Start of MATERIAL SHOWN
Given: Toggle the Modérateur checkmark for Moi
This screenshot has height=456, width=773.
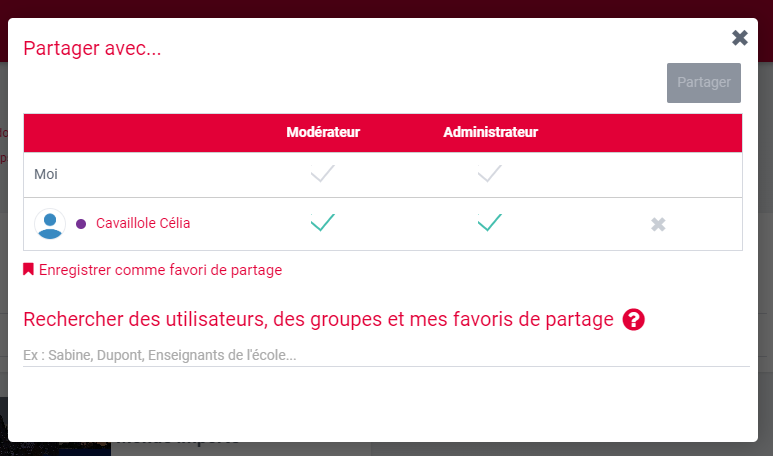Looking at the screenshot, I should [322, 175].
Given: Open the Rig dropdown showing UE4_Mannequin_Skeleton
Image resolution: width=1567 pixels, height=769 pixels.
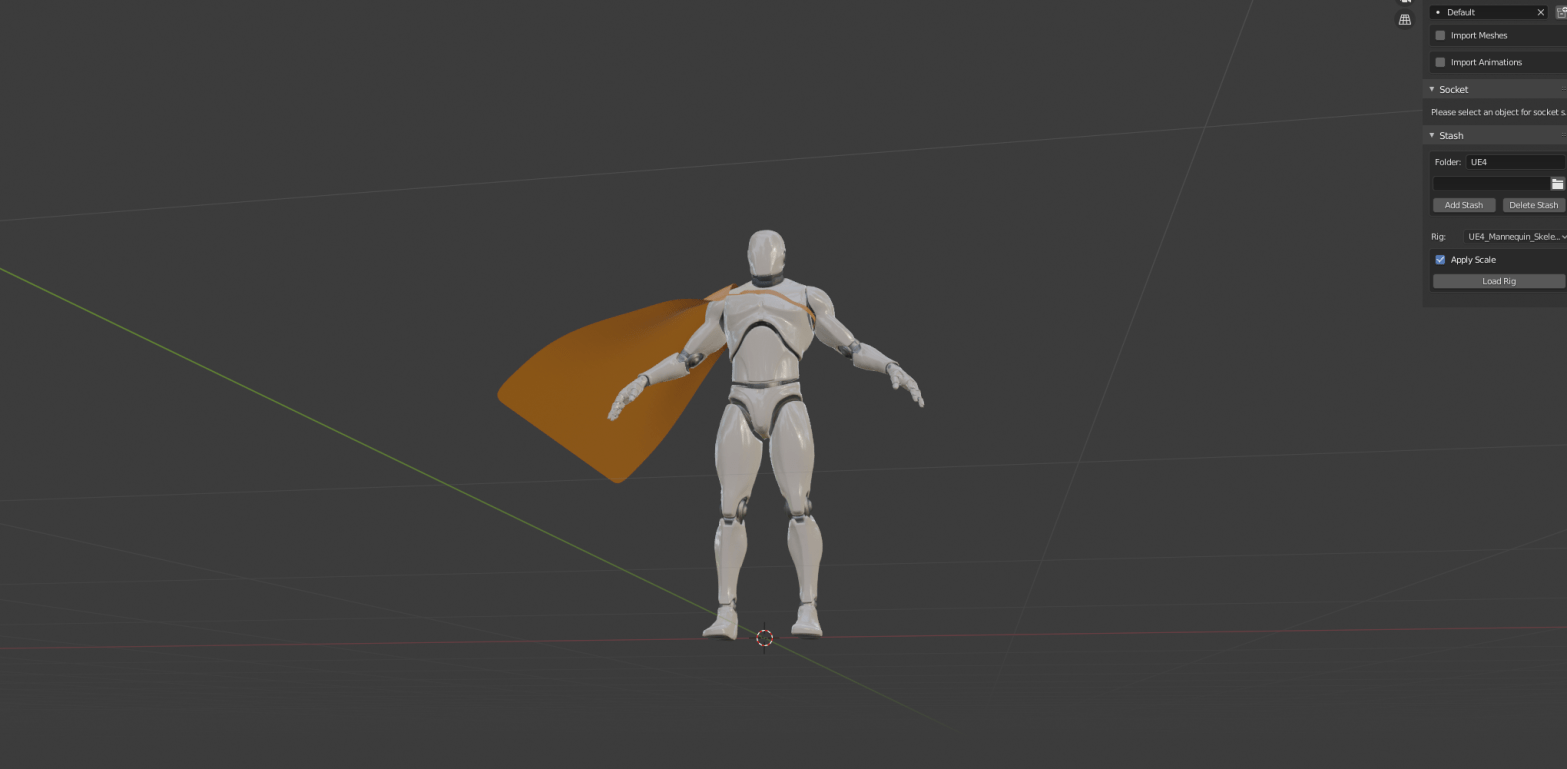Looking at the screenshot, I should pos(1515,237).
End of MATERIAL SHOWN
> _ASSIGNED TASK_
Restate all entries exactly; pictures stay out.

> _REPLY TO THE TASK_
Given: Toggle the Modérateur checkmark for Moi
This screenshot has height=456, width=773.
Looking at the screenshot, I should [322, 175].
Given: Open the Rig dropdown showing UE4_Mannequin_Skeleton
Image resolution: width=1567 pixels, height=769 pixels.
Looking at the screenshot, I should pos(1515,237).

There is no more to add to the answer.